The procurement implication is concrete. Add a cross-vendor red-team gate to every AI agent procurement. The scope is not “does the chatbot say bad things” — that is content moderation, which is a different category. The scope is: pick the trust boundary the agent operates across, write three or four prompt-injection variants that abuse that boundary, run them against the agent in your real CI configuration with the same secrets it would normally see, and observe the outcome. If the vendor cannot supply a test environment that mimics the real one, that is a finding. If your red team breaks the agent on the first afternoon, that is a finding. Capture both in writing. Use them in the procurement decision.

Insight 2 — pull_request_target is the trap

GitHub’s pull_request trigger is deliberately designed to keep secrets out of fork PR runs. This is correct security architecture — the secret should not flow to a code path the maintainer has not reviewed. But almost every AI coding agent integration in the wild uses pull_request_target, because the agent needs deploy tokens or signing keys to do its job. The trigger that injects secrets is the trigger every agent integration recommends. Most engineers reading this have at least one workflow that fits that pattern.

The blast radius is therefore much larger than most threat models assume. Every external commenter on a public repository can — without write access to the codebase, without merge rights, without any approval from a maintainer — reach the runner that holds those secrets the moment the agent is configured to read comments. The attacker did not break the agent. The attacker used the agent as designed.

The mitigation is structural. Where the workflow does not strictly need secrets, move it off pull_request_target and back to pull_request. Where pull_request_target is mandatory, gate the secret-using step behind a same-repository check — if: github.event.pull_request.head.repo.full_name == github.repository is the pattern Aonan Guan’s write-up calls out, and it closes the most common variant in one conditional. Restrict agent execution to maintainer or approved-username actors. Disable agent triggers from arbitrary comments by default. None of this is hard. All of it is missing from most stacks I review.

The five-step audit checklist

Run this on a Friday afternoon. Score each step green / amber / red. The whole pass takes about three hours on a system you know well. The first three steps are tactical; steps four and five are the structural fixes that survive the next disclosure as well as this one.

Step 1 — Inventory every workflow that runs an AI agent. One row per workflow per agent. Capture the trigger (pull_request, pull_request_target, issue_comment, …), the secrets reachable from the runner, the actor identity (default GITHUB_TOKEN, OIDC trust to the cloud account, federated identity, bot user), the agent vendor and version. Build the diagram before the auditor asks for it. Most teams discover during this audit that they have three times the secret exposure they expected.

Step 2 — Lock down the trigger. For each row in the inventory, ask: does this agent strictly need secrets? Where the answer is no, move to pull_request. Where the answer is yes, gate the secret-using step behind a same-repo check. Restrict execution to maintainers or an approved-username allowlist. Disable comment-based triggers by default; opt in per workflow with explicit justification.

Step 3 — Rotate every secret an AI agent has touched in the last 30 days. The CVSS 9.4 disclosure is public. Assume opportunistic exploitation has already happened against your repositories — the cost of being wrong on this is paid in the audit you cannot pass; the cost of being right is one sprint of operational work. Rotate API keys, deploy tokens, signing keys. Re-issue any OIDC trusts that an agent runner could have assumed. Add an outbound-traffic monitor on every AI-agent runner; many shops do not have one because the runner is “internal.” Set an alert if any agent comment matches your secret regexes — the obvious leaks fall out immediately.
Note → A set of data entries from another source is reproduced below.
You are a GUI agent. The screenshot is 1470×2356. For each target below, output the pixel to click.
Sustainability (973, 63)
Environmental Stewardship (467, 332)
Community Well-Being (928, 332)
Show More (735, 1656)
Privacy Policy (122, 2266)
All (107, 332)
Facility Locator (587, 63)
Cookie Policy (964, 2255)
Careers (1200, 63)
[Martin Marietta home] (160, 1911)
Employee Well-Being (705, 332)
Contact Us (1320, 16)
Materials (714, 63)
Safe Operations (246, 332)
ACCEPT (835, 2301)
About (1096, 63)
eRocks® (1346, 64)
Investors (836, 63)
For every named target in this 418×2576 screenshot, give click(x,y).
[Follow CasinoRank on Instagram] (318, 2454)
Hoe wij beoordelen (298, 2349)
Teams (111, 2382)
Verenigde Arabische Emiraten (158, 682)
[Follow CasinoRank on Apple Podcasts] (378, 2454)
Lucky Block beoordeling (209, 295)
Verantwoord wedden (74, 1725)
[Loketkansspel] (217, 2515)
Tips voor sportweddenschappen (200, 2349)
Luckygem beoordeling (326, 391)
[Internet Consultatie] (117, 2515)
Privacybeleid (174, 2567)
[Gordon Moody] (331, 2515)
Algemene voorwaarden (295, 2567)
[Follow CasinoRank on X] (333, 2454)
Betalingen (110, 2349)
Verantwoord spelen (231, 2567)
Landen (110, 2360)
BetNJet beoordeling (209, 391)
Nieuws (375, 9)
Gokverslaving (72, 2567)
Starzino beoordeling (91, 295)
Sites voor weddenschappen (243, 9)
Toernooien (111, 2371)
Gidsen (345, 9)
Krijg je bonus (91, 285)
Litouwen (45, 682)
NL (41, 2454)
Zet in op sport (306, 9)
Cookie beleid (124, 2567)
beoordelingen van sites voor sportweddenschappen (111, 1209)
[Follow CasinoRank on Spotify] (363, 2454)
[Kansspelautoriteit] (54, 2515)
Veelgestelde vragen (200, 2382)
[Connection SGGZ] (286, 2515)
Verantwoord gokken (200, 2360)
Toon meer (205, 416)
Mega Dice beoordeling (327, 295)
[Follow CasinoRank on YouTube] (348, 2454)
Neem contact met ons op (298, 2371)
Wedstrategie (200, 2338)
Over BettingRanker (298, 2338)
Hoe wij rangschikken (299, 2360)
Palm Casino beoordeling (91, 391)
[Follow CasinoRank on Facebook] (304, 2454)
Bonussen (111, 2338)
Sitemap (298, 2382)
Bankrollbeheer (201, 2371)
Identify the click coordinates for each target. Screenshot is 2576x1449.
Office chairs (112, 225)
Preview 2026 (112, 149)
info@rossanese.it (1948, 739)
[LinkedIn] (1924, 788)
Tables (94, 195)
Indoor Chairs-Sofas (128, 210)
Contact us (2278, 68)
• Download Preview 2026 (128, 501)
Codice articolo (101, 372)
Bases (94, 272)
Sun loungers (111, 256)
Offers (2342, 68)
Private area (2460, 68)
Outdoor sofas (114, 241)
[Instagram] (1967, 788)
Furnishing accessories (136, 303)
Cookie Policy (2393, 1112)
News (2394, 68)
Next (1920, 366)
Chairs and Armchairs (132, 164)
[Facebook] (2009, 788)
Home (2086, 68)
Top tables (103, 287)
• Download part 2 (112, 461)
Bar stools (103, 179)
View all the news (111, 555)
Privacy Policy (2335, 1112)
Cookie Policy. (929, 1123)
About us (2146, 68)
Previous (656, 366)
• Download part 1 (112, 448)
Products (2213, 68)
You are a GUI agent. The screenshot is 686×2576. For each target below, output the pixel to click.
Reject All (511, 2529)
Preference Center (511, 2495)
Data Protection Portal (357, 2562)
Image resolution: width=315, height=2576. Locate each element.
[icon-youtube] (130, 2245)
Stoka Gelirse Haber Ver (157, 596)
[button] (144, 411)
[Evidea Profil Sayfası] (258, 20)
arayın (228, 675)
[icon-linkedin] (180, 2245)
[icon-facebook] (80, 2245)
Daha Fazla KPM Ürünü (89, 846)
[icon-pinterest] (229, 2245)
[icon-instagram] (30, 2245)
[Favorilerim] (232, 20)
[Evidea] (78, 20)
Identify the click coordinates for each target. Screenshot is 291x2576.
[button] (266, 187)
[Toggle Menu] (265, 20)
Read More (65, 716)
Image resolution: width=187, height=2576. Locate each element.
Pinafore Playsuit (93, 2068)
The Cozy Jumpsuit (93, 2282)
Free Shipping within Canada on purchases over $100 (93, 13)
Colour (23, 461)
Step 4 — Capability separation: split the agent. The hardest insight to internalise from this disclosure is also the most durable. The agent that read the malicious comment is the same agent that holds your AWS deploy keys. That is the confused deputy problem in modern dress. The fix is not better prompts. The fix is capability separation: the runner that ingests untrusted text should not be the same runner that holds production secrets. The two-runner pattern is the canonical answer — a parser runner with no secrets summarises the PR text into a structured artefact, and an executor runner with no internet access acts on that structured artefact only. Annoying to architect. Survives Comment and Control. Survives the next pattern. And the one after that.

Step 5 — Treat prompts as instruction-tier risk in your threat model. Most threat models in 2026 still treat the contents of an LLM’s context as data — something the agent reads, parses, summarises. That is the wrong altitude. From the model’s perspective, every token in the context is potentially an instruction. Update the threat model accordingly: classify every text source the agent reads by trust level, and require justification in writing for any source that is both untrusted and reachable in a context that holds secrets. Most stacks have at least one such source. Almost no stack has it written down.

The blast radius is not just GitHub

Comment and Control today targets GitHub Actions because that is where Aonan Guan’s research landed. The pattern generalises everywhere an AI agent ingests user-controlled text in a context that holds credentials: GitLab CI, CircleCI, Jenkins, Buildkite, Bitbucket Pipelines, custom runners (Argo, Tekton, self-hosted), and every chat or ticketing integration where an AI agent reads incoming user text and can also act on credentials. Slack agents that read incoming messages and can post-deploy. Jira-issue summarisers that have a write-back service account. Internal helpdesk bots that triage by reading user-supplied tickets. The pattern is the same; only the surface changes.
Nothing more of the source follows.